To add to Daniel (?
@Kodiak Qc ) above ... a "blue moon" has even less meaning ... its just the second new moon in a calendar month.
So most people think, and therefore Google thinks, in such a strongly reinforcing loop that it is now extremely difficult to find out what a blue moon really is, or was, before this fake fact corrupted it. I quote from
https://www.timeanddate.com/astronomy/moon/blue-moon.html
"
- Seasonal Blue Moon = The third Full Moon in an astronomical season with four Full Moons (versus the usual three).
- Monthly Blue Moon = The second Full Moon in a month with two Full Moons."
[...]
"Why Are There Different Definitions?
The reason the second
definition of Blue Moon exists is down to an error originally made by amateur astronomer James Hugh Pruett (1886–1955). He misunderstood the basis for calculating the seasonal Blue Moon and wrote that a Blue Moon was the second Full Moon in a month in an article published in Sky & Telescope magazine in 1946. This erroneous definition since spread, particularly after it was quoted in a popular radio program called StarDate in 1980 and then appeared as an answer in a 1986 version of the board game Trivial Pursuit. Today, it is considered a second definition rather than a mistake."
[...]
"The Rarest Blue Moon
A Moon that actually looks blue, however, is a very rare sight. The Moon, full or
any other phase, can appear blue when the atmosphere is filled with dust or smoke particles of a certain size; slightly wider than 0.7 micron. The particles scatter the red light, making the Moon appear blue. This is known as Mie scattering, and can happen for instance after a dust storm, a forest fire, or a volcanic eruption.
Eruptions like the ones on Mt. Krakatoa, in Indonesia (1883), El Chichon, Mexico (1983), on Mt. St. Helens (1980) and Mount Pinatubo (1991) are all known to have made the moon look blue. Some people even suggest that the term
once in a Blue Moon is based on these rare occasions, rather than the Full Moon definitions."

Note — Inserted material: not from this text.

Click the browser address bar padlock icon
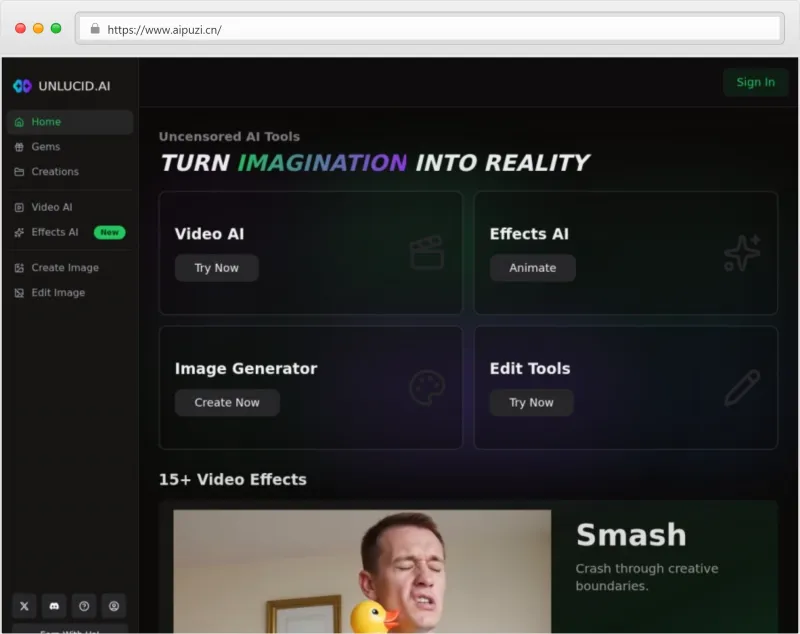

Among the "some people" who thought that the "blue moon" was a very rare visible phenomenon due to atmospheric conditions was my father. We were walking home through a park in the cold dark one early winter's evening, I think around 1949. A really blue moon was visible high in the sky. There was a very faint orange halo closely surrounding it. My father told me to be sure to remember it, because it was an extremely rare phenomenon, due to ice crystals or dust high in the atmosphere, as rare as once in a lifetime. He said it was the first one he'd seen, and might quite probably be the last one I'd ever see. I was very impressed. It's beginning to look as thought he was right.
I used to be able to google up the date and reasons for this blue moon, but the "second full moon in a month" nonsense has now completely drowned it out.